Le corps de Jean-Marie Mori, 44 ans, a été découvert mardi après-midi dans un poulailler du chemin d’Adamsville à Bromont.

Décès dans un poulailler de Bromont: l’identité de la victime dévoilée

La mort d’un homme âgé de la quarantaine sur une propriété agricole du secteur Adamsville, à Bromont, demeure encore nébuleuse.

Rappelons que la dépouille de Jean-Marie Mori, 44 ans, a été découverte mardi après-midi dans un poulailler du chemin d’Adamsville.

Le décès du Bromontois, dont l’identité a été révélée mercredi après-midi après que ses proches eurent été informés du drame, remonterait à lundi. C’est un ami de la famille qui, inquiet de ne pas avoir de nouvelles de M. Mori depuis samedi, a découvert son corps vers 13h30, a fait savoir Marc Tremblay, porte-parole du Service de police de Bromont.

Sur place, les policiers ont dû attendre l’arrivée des pompiers, vers 16h afin d’avoir accès au poulailler. Celui-ci a dû être ventilé en raison d’une forte odeur d’ammoniac et de la présence élevée de monoxyde de carbone.

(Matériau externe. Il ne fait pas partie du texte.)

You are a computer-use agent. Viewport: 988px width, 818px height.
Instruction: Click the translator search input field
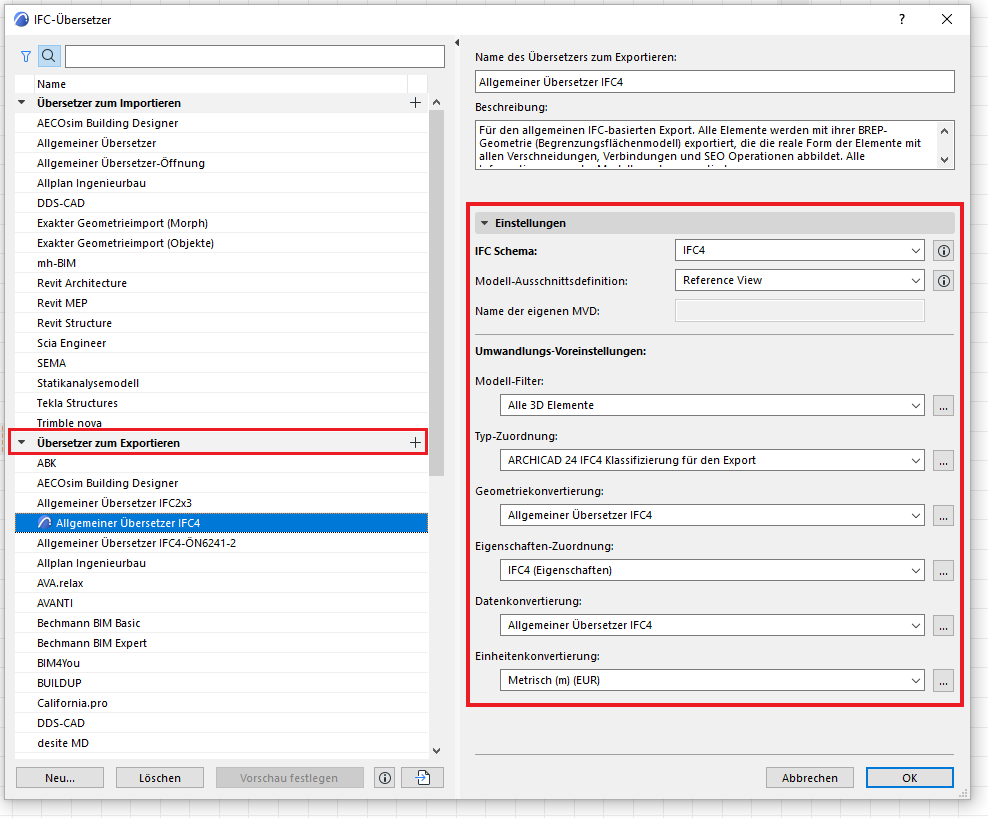point(254,56)
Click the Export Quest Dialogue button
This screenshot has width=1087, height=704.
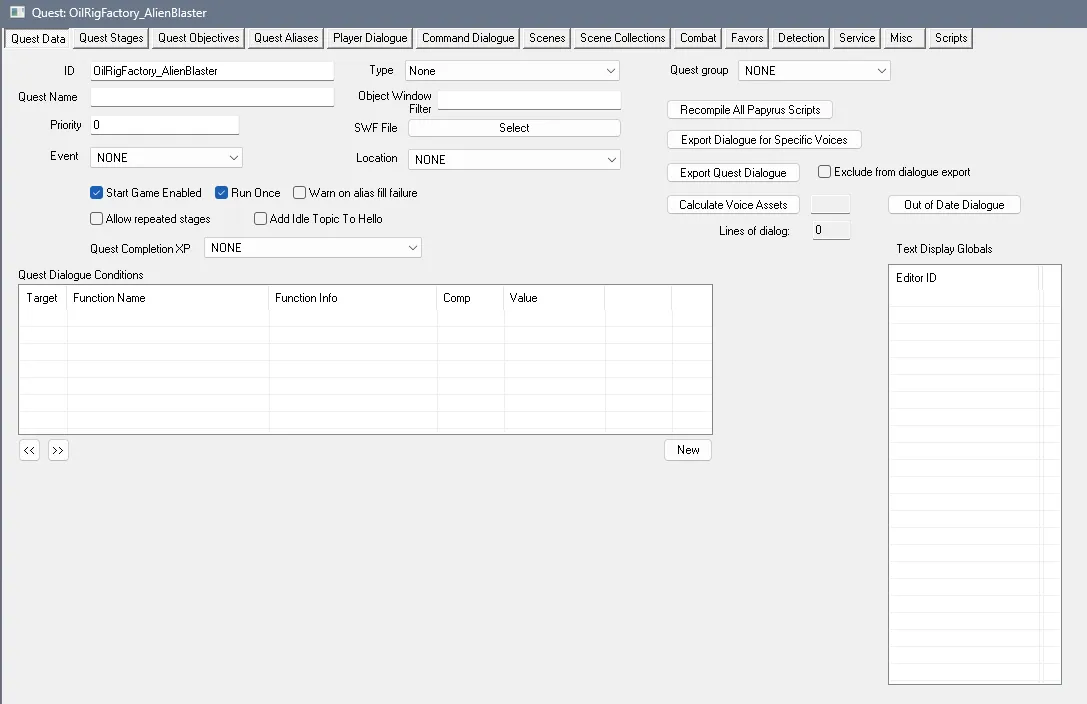click(x=733, y=172)
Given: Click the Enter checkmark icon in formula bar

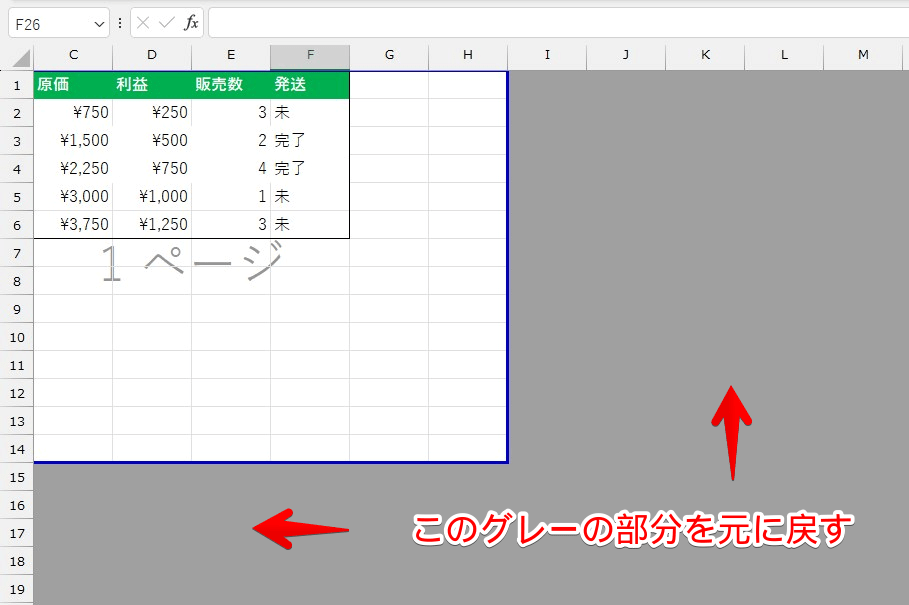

 « À l’arrivée de nos intervenants, on avait des lectures qui dépassaient les 800 ppm », avait indiqué mardi le directeur du service de sécurité incendie de la municipalité, Hugo Brière.

Un tel taux représente de grands risques pour la santé humaine, avait-il ajouté, mais on ignore toujours si la quantité de gaz carbonique était aussi élevée dans le poulailler au moment où la victime y avait pénétré.

Bien que l’hypothèse d’une intoxication au monoxyde de carbone soit la plus probable, une enquête est toujours en cours afin de déterminer les circonstances du funeste événement. « C’est entre les mains du coroner », indique M. Tremblay. 

CNESST : dossier clos

Bien que des inspecteurs se soient présentés sur les lieux de l’accident de travail en fin d’après-midi, mardi, la Commission des normes, de l’équité, de la santé et de la sécurité au travail (CNESST) considère que le dossier est clos.

« Notre droit d’enquête n’est applicable que lorsqu’un employeur ou un travailleur au sens de la Loi (sur les accidents de travail et les maladies professionnelles) est impliqué dans l’accident. Malheureusement, comme la victime est le propriétaire de la ferme et qu’il n’embauchait personne, il n’est pas considéré comme un employeur ou un travailleur. Pour cette raison, nous laissons les services policiers mener l’enquête », a fait savoir Mikaëlle Tourigny, du service des communications de la CNESST.